By Arun Kumar
As Warren Buffett revealed that someone from the Berkshire Hathaway itself would succeed him as the company’s CEO, media speculated on two likely successors – India-born Ajit Jain and Greg Abel.
“Both the board and I believe we now have the right person to succeed me as CEO, a successor ready to assume the job the day after I die or step down,” Buffett said in this year’s annual letter to shareholders.
But he did not reveal who that person would be beyond saying that he would be in house. But his partner Charles Munger dropped enough hints in his own letter Saturday.
Jain was educated in India as well as at Harvard Business School. Buffet hired him in 1986 to build a reinsurance business.
Buffett, the Wall Street Journal recalled, once wrote to shareholders that if Munger and his deputy Ajit Jain were ever on a sinking boat and only one of them could be saved, “Swim to Ajit”.
Now Munger, Berkshire’s vice chairman, has hinted that Jain, the 63-year-old head of the conglomerate’s reinsurance business, is part of what appears to be a two-man race to succeed Buffett.

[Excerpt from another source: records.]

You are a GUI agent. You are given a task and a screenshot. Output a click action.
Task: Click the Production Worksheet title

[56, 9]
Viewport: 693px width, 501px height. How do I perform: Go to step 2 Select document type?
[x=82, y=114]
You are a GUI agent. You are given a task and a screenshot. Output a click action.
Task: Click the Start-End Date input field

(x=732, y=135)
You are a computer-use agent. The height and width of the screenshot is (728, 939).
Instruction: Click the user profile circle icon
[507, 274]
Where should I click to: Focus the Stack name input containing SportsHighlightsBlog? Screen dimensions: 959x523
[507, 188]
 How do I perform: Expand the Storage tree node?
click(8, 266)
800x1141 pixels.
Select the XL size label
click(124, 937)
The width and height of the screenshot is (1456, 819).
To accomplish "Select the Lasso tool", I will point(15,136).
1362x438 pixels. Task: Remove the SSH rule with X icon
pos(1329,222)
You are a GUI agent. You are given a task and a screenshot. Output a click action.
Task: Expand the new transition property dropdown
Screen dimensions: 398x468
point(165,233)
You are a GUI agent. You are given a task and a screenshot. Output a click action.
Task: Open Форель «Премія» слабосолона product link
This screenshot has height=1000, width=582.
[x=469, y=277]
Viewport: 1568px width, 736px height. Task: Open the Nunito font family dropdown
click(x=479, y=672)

He also suggested that Greg Abel, who runs Berkshire’s energy business, would be another worthy successor.
“Ajit Jain and Greg Abel are proven performers who would probably be under-described as ‘world-class’,” Munger wrote, adding that in some ways, “each is a better business executive than Buffett”.
Both men appear to fit Buffett’s description of the right Berkshire CEO as a “rational, calm and decisive individual who has a broad understanding of business and good insights into human behaviour. It’s important as well that he knows his limits,” the Journal said.
Time also noted that Jain got most mentions in Buffett’s annual letter. “(Jain’s) mind, moreover, is an idea factory,” Buffett writes in the letter.
But at 63, Jain may be a little too old for the job, if Buffett sticks to his prescribed age range, it said.